Cataldo demonstrates how a flip cage works.

He says the oysters are “tide tumbled,” and the constant circular current and wake gives the shells a smooth appearance, like they’ve been rubbed with sandpaper. But when they’re out of the water, drying in the sun, it kills off harmful fouling organisms like tunicates. They have a nice cup and thicker shell because of the way they’re grown. “It’s a smaller sized oyster that’s packed with meat,” Cataldo says.

Gansett Points are top floaters grown in surface cages, so they are not knocking around as much. They sit within one foot of the surface and feed twenty-four hours a day, except when they are left out to dry for a day or two.

Raw bars prefer a smaller oyster for its pristine appearance. “It’s a nice presentation,” says White Horse Tavern line cook Erin Penhall. “It’s easier to shuck, in my opinion. It’s not splintering every time you shuck it.”

Chef Rich Silvia was first introduced to Bluff Hill Cove’s oysters three years ago by former Revolving Door and Chair 5 chef Basil Yu, who now works in Colorado. Silvia loved the oysters upon first taste, but getting them into his restaurant wasn’t as easy as expected.

“I was just starting out then and I didn’t have a lot of product,” Cataldo says. “I was taking care of George’s and Chair 5 and I was sweating to have enough to get them all the way through, and I didn’t want to take on another restaurant at the time.”

When Cataldo revealed to his wife that this specific Newport restaurant wanted to serve his product, and that he told them he didn’t have enough for them, she said “Are you out of your mind?”

“I was honest with him,” says Cataldo. But the following year, he contacted Silvia and asked him if he’d like to try them. “I went over with a bag of Winter Pearls and Gansett Points. They started shucking and eating them and they said, ‘How often can you come over here?’ And I said, ‘How often do you want me to come over here?’ ”

Now Bluff Hill Cove oyster farm’s Winter Pearls and Gansett Points are White Horse Tavern’s exclusive year-round oysters. Silvia often comes down to the farm on days off and hand-selects the 200 to 300 oysters a week that they serve at the restaurant’s raw bar.

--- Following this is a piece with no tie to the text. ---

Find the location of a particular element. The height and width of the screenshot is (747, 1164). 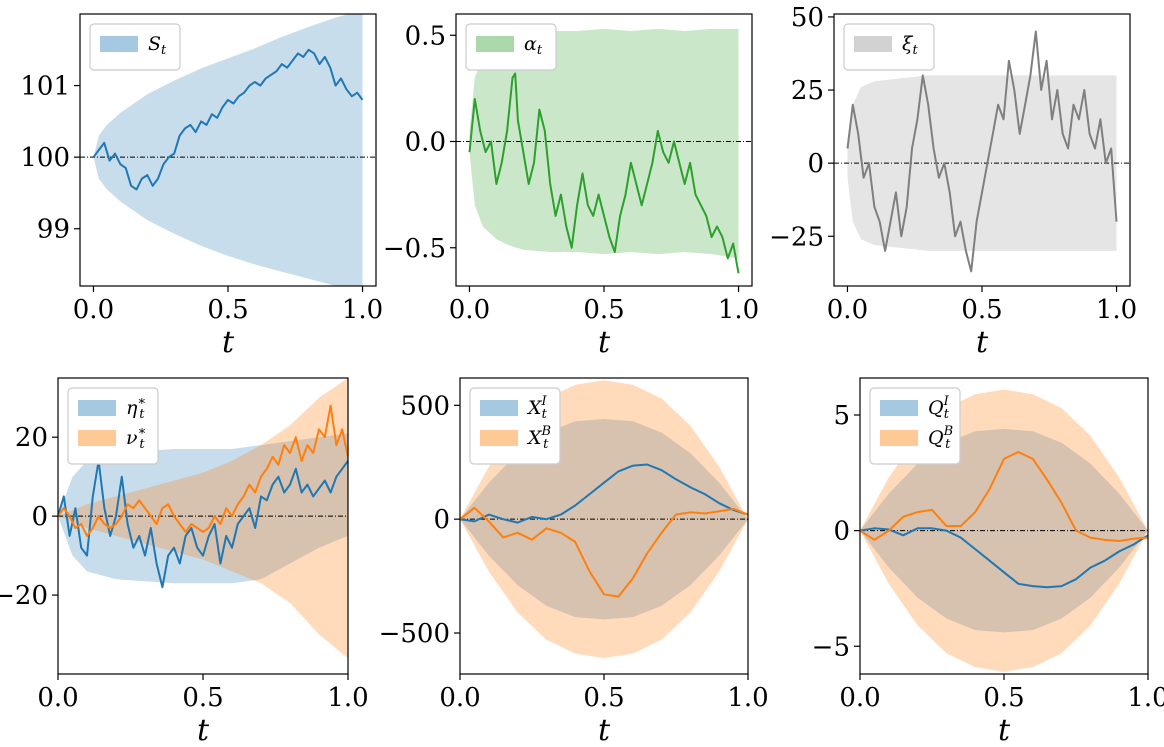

Today, he walks right into the water in his waders and a T-shirt emblazoned with the Bluff Hill Cove Oysters logo, shucker in hand, taste-testing the product straight from the cages. He appreciates the hard work that goes into oyster farming, as he once worked on a lobster boat.

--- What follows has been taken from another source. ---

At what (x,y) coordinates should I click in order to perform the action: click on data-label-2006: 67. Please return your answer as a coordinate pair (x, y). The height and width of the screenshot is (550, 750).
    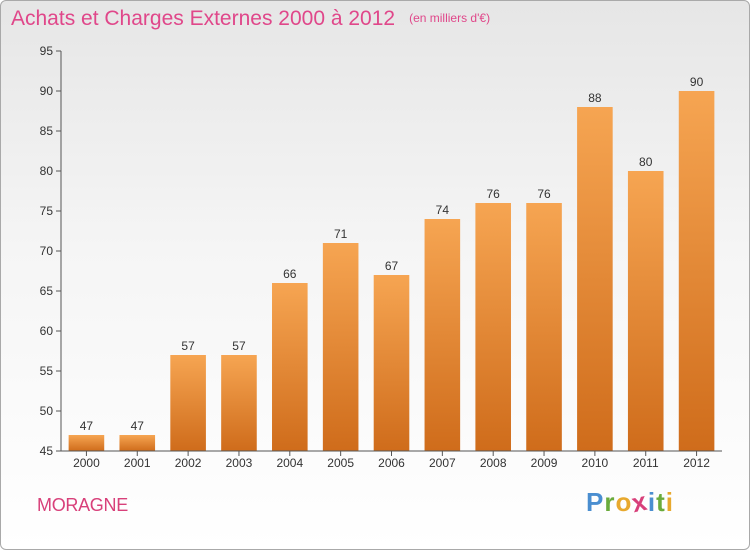
    Looking at the image, I should click on (392, 266).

Chef Richard Silvia tasting oysters in the water.

“If I didn’t do that, I wouldn’t be able to work as hard as I do as a chef,” says Silvia, who will be recognized as Chef of the Year by the Rhode Island Hospitality Association on November 29 at Twin River Casino. “Chefs work hard, but fishermen and people in the seafood industry work so much harder because they have to do so much more to earn what they do, especially now with regulations and pricing. It taught me a lot.”

That’s why he makes an effort to go out and see where the products he uses in the restaurant come from. “Real chefs play with their food,” he says.

bluffhillcoveoysters.com; whitehorsenewport.com

A heart-shaped oyster from Bluff Hill Cove oyster farm.